WHAT YOU NEED TO DO:
Exactly the lines from the one with "Where should I" through the end of the records below are needed, minus any pictures.

SOURCE DATA:
- - - - - - -

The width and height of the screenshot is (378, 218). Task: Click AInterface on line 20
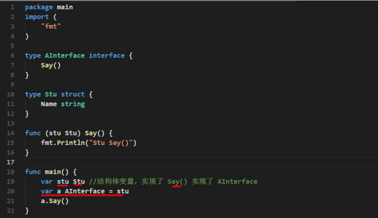point(85,191)
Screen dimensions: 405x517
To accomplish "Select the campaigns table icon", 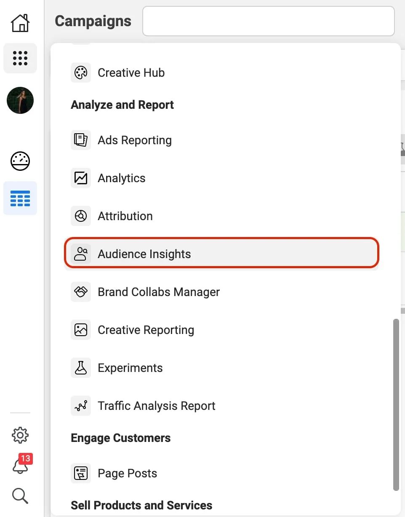I will pos(20,198).
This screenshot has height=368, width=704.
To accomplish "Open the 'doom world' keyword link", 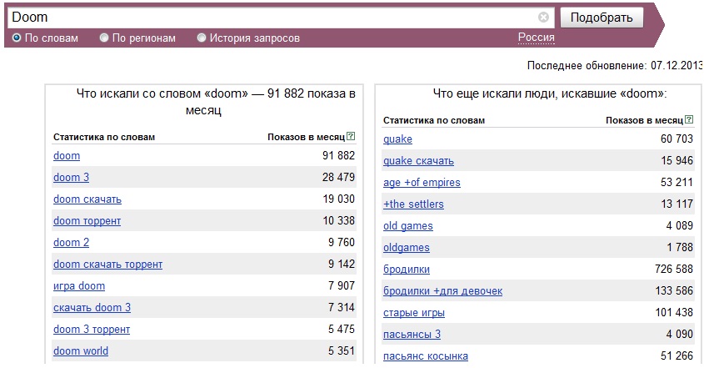I will click(x=80, y=350).
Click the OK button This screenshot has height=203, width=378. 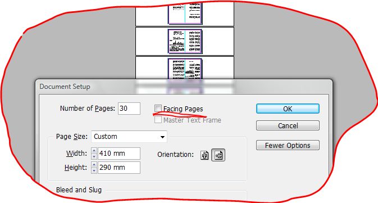[288, 109]
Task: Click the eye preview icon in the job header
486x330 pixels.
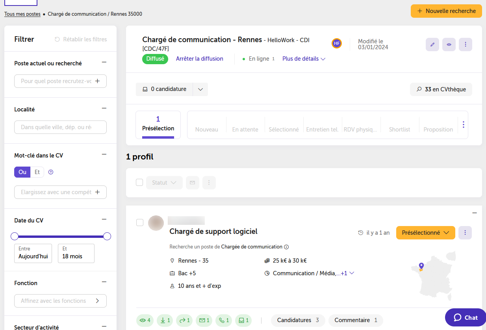Action: point(449,44)
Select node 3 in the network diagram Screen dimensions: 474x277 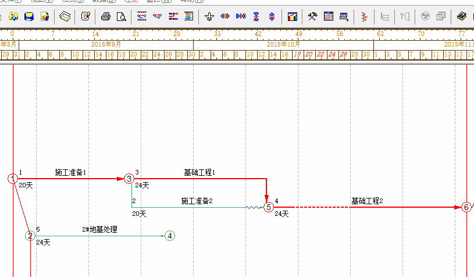[x=129, y=179]
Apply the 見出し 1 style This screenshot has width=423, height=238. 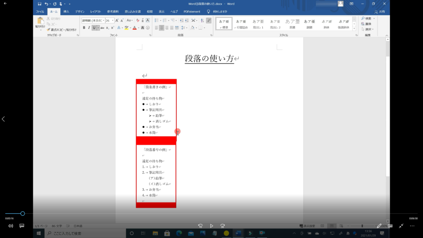258,24
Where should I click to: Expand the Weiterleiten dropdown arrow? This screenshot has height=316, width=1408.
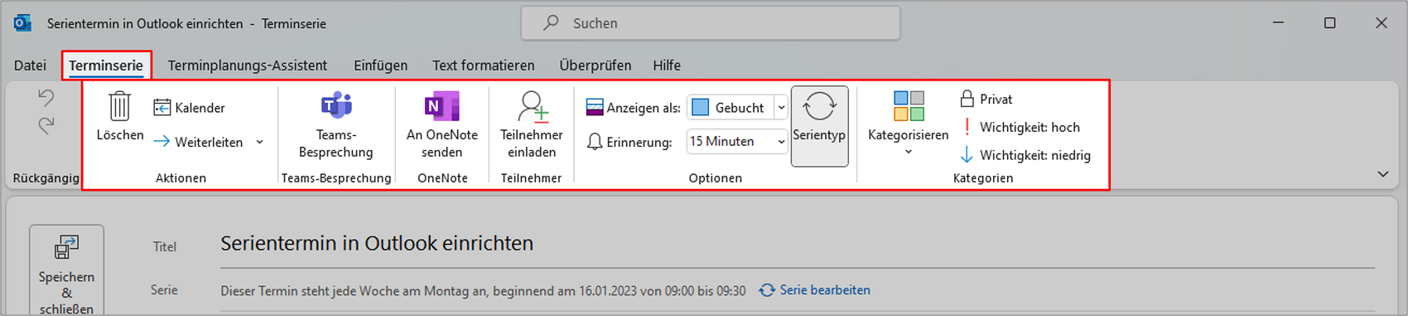point(260,143)
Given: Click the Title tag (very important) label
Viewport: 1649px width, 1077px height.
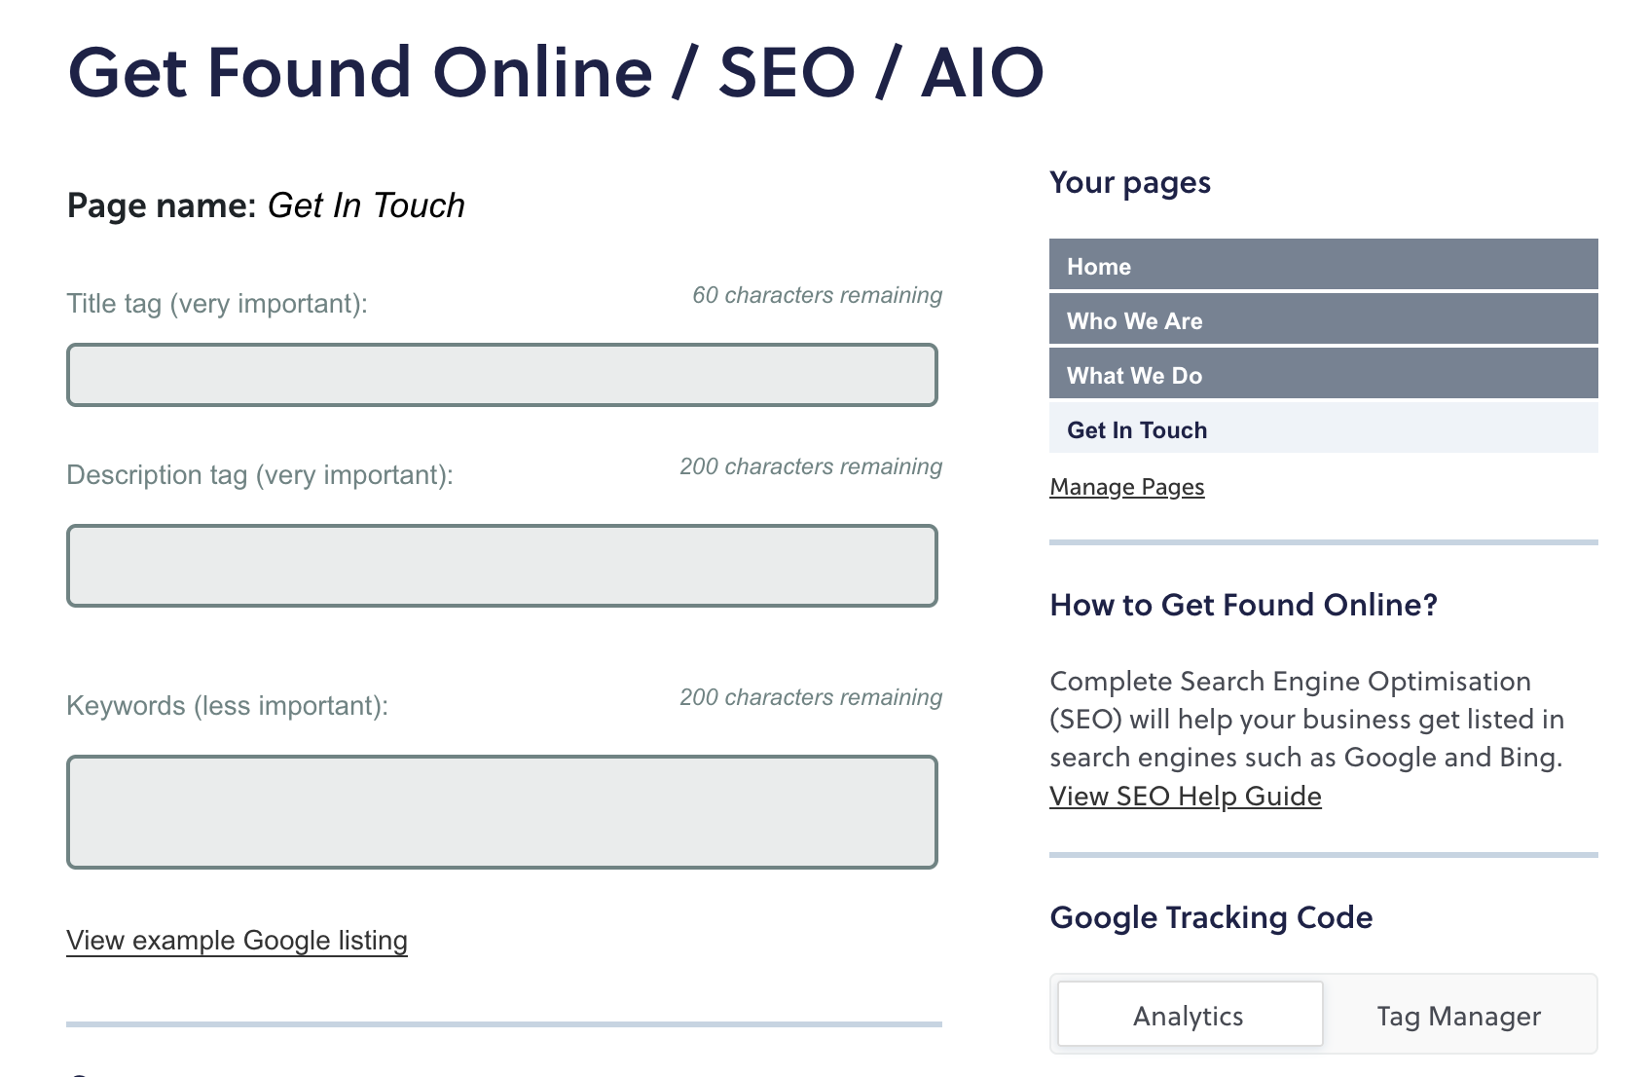Looking at the screenshot, I should click(217, 304).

- - - - - - -

SOLUTION:
Where should I click to: Expand the Weiterleiten dropdown arrow? This screenshot has height=316, width=1408.
point(260,143)
Given: Click the Title tag (very important) label
Viewport: 1649px width, 1077px height.
Looking at the screenshot, I should click(217, 304).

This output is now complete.